Over 67 years since he disappeared into the Soviet prison system, the fate of the Swedish diplomat Raoul Wallenberg remains veiled in mystery despite decades of work to find the truth.
Had he lived, Wallenberg – who saved thousands of Jews from their deaths
in Nazi-occupied Hungary in World War II – could have been celebrating his 100th birthday on August 4th.
But he was arrested by the Soviet Union in Hungary in January 1945, sent to Moscow and, according to the official Russian account, died in prison in the Soviet capital in 1947.
Yet no document has ever emerged confirming Wallenberg died that year, and reported sightings across the Soviet prison system that lasted up to the 1980s gave rise to the tantalising possibility he could still be alive.
The last time Wallenberg was seen alive for certain was January 1945, when he told colleagues in Budapest he was heading to Debrecen to meet the advancing Red Army along with his driver Vilmos Langfelder.
Wallenberg was arrested by Soviet counter-intelligence agency SMERSH on the orders of the deputy Soviet defence commissar Nikolai Bulganin, who signed the arrest warrant.
Why he was arrested is another mystery, although some historians point to Wallenberg’s links with the CIA and previous working contacts with Nazi officials.
He was taken to Moscow by train, but thereafter only the faintest scraps of verifiable and publicly available documents exist on his fate.
The possibility that Moscow could still be concealing the key documents confirming he was murdered by Josef Stalin’s secret police has long angered historians in Sweden and Russia and prolonged the agony for his family.
“This is still a painful topic for Russia. But the fact is that Wallenberg was killed,” said Nikita Petrov, the deputy director of the Memorial group which fights for historical memory in Russia.

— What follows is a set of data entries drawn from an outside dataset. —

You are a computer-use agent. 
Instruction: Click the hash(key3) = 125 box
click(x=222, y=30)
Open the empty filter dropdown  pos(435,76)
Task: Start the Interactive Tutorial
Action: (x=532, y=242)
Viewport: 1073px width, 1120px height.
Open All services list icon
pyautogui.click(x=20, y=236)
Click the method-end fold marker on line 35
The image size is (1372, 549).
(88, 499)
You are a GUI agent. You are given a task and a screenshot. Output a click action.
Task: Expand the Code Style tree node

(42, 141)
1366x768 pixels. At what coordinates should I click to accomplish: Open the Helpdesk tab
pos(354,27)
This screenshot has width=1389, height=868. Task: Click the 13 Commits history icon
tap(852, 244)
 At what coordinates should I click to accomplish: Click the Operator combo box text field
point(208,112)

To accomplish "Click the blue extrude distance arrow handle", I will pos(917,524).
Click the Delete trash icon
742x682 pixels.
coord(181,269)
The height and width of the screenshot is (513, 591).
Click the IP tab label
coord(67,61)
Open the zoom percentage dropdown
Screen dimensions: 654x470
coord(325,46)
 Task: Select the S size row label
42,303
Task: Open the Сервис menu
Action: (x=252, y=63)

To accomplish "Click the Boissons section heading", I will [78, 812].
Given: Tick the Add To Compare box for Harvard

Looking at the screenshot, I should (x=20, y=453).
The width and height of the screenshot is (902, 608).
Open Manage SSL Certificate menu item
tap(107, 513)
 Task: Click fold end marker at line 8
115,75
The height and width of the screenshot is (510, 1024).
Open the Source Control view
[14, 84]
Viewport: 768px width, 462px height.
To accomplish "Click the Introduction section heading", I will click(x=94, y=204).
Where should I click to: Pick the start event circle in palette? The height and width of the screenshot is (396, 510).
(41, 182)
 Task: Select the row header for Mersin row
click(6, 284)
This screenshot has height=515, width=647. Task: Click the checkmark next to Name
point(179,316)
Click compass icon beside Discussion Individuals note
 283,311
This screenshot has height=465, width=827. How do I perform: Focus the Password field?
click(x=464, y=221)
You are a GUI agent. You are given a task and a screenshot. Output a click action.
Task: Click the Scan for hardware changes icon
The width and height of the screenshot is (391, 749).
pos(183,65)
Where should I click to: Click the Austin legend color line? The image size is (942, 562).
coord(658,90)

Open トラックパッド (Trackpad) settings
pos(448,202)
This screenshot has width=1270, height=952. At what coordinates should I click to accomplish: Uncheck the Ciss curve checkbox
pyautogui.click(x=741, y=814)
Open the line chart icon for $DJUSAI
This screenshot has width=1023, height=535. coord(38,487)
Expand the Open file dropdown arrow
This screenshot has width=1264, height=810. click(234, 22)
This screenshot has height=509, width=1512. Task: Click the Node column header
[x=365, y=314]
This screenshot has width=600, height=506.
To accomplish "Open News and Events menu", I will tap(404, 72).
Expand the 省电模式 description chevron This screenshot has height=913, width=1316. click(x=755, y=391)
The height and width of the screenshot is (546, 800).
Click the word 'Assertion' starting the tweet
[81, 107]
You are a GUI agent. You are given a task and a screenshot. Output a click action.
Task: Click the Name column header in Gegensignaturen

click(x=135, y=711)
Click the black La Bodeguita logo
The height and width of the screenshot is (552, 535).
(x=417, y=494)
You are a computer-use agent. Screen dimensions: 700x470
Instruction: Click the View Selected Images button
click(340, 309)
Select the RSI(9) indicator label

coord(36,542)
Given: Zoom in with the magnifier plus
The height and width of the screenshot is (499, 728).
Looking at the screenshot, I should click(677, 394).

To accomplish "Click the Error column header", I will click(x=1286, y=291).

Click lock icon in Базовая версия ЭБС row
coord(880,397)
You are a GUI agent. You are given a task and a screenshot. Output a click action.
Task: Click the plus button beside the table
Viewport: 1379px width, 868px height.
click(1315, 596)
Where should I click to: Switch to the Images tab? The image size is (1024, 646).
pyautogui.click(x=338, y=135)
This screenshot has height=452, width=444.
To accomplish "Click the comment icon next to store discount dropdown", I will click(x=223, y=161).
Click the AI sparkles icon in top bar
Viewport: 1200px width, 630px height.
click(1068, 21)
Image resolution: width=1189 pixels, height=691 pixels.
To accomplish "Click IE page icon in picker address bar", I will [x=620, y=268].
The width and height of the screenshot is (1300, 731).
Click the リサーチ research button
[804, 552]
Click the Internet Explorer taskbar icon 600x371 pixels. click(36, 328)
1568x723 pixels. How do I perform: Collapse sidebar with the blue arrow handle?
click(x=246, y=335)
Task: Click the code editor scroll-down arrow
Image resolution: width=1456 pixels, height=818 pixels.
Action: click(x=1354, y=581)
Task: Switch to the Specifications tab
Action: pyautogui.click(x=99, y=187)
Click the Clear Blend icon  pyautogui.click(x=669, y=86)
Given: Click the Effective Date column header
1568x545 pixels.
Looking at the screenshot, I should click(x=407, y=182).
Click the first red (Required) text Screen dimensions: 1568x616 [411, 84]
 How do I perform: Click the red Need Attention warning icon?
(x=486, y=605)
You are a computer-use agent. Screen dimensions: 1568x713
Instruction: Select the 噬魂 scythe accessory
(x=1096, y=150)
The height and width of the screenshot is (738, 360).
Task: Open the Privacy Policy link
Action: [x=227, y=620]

“The present Russian leadership does not want to reveal the documents, but that they exist cannot be disputed,” he told Voice of Russia radio station ahead of the birthday anniversary.
“Wallenberg’s fate is known. But admitting that he was killed is something that Russia seems unable to do. Documents exist and Russia must release them to close the case.”
‘We regret this profoundly’
Official explanations about Wallenberg’s disappearance started with a bare-faced lie: Soviet-controlled Hungarian radio said he had been killed by pro-Nazis on his way to Debrecen.
The USSR then confirmed to Stockholm that Wallenberg was alive and in Moscow. But after that the trail went cold for years.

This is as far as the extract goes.